About this exercise
Where the data below begins, start duplicating lines exactly, and finish with the line containing "Screen dimensions: 2576x1449"; add nothing else. Leave the pictures out.

Saved entries:
==================================================

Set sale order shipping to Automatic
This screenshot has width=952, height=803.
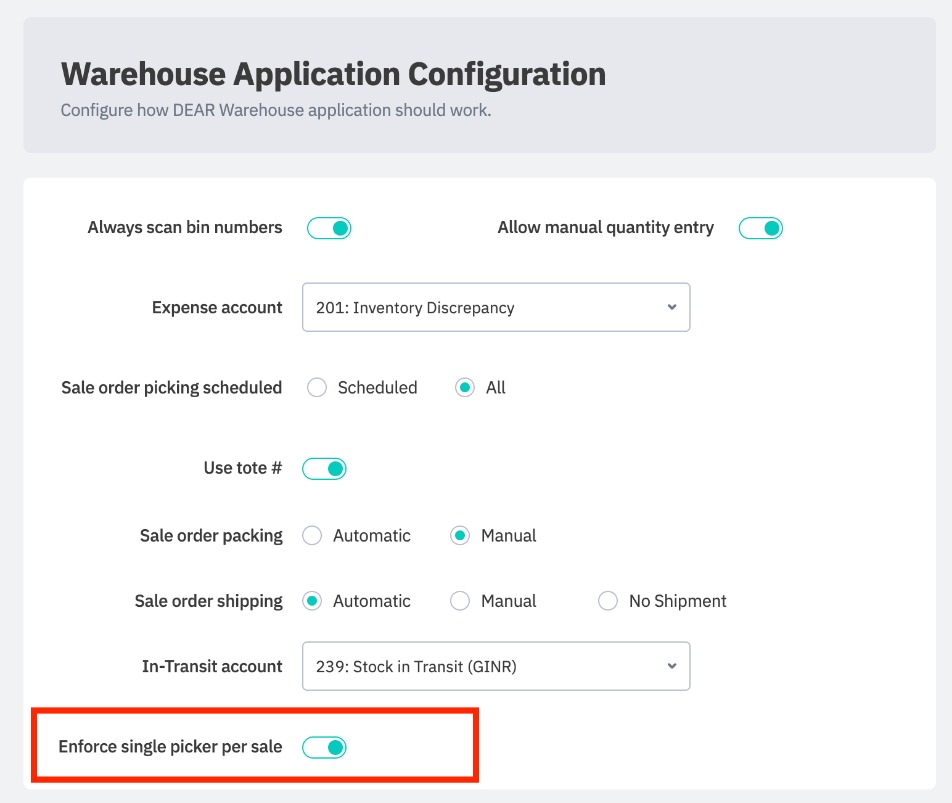[x=312, y=601]
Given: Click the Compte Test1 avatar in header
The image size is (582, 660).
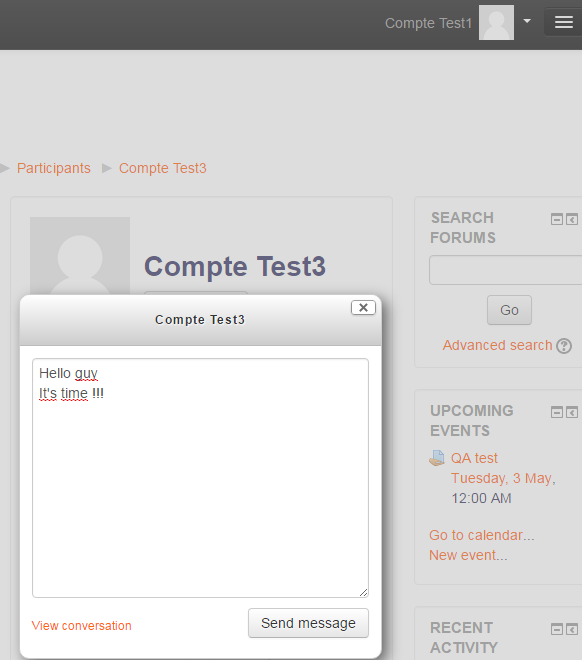Looking at the screenshot, I should tap(496, 23).
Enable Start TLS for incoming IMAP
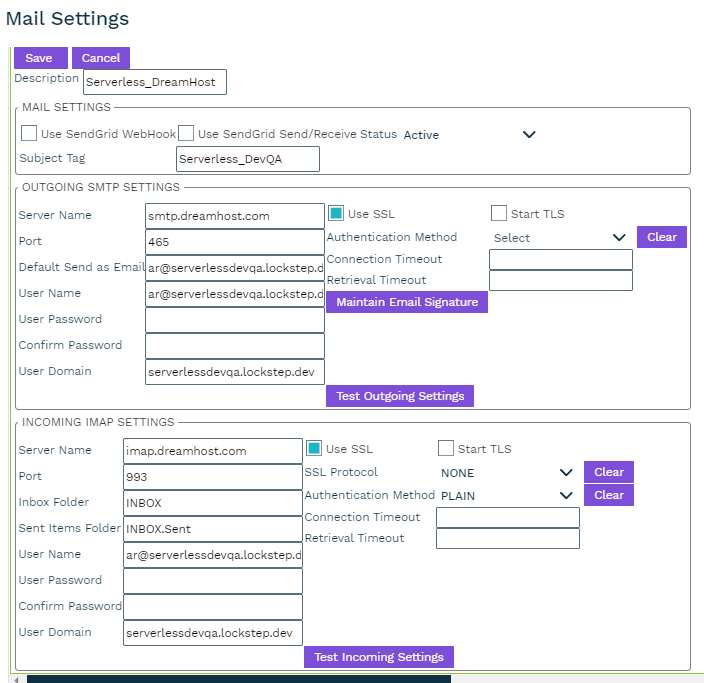The width and height of the screenshot is (704, 683). [x=446, y=449]
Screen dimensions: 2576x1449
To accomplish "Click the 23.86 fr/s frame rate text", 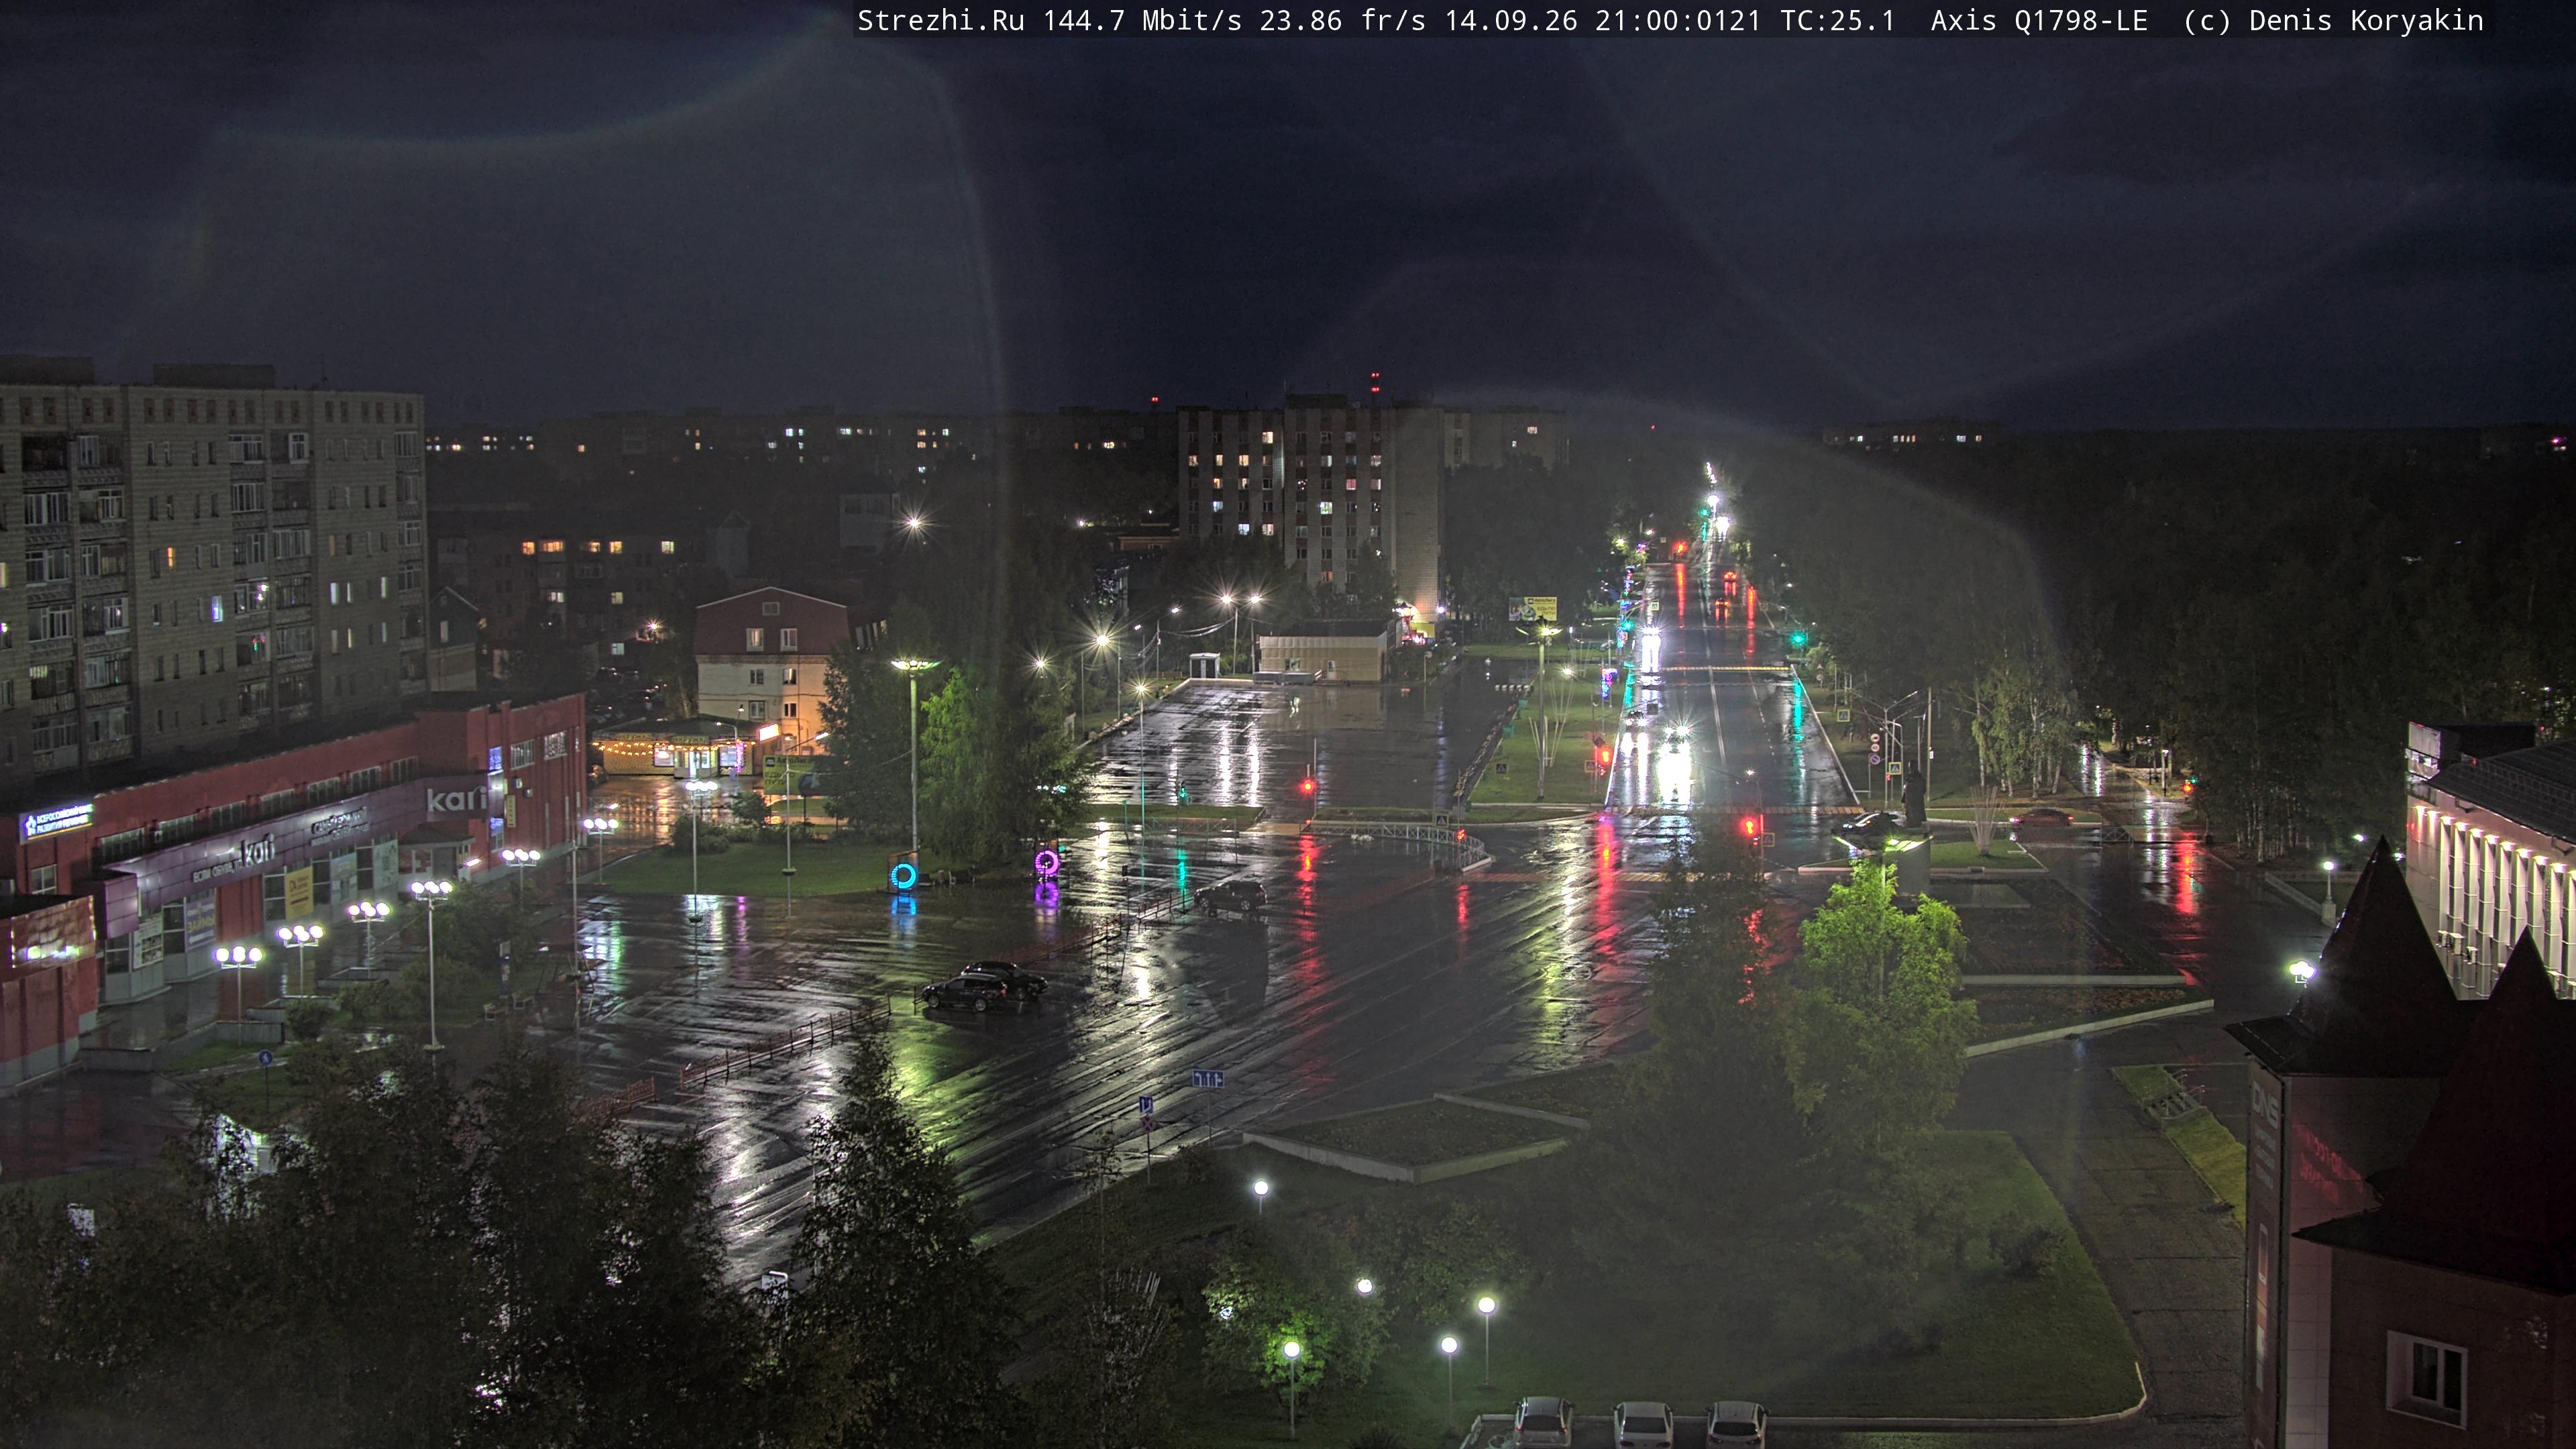I will tap(1343, 21).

==================================================

Answer for this exercise
Set sale order shipping to Automatic
This screenshot has width=952, height=803.
[x=312, y=601]
Given: Click the Compte Test1 avatar in header
The image size is (582, 660).
Looking at the screenshot, I should tap(496, 23).
Enable Start TLS for incoming IMAP
The width and height of the screenshot is (704, 683). [x=446, y=449]
Screen dimensions: 2576x1449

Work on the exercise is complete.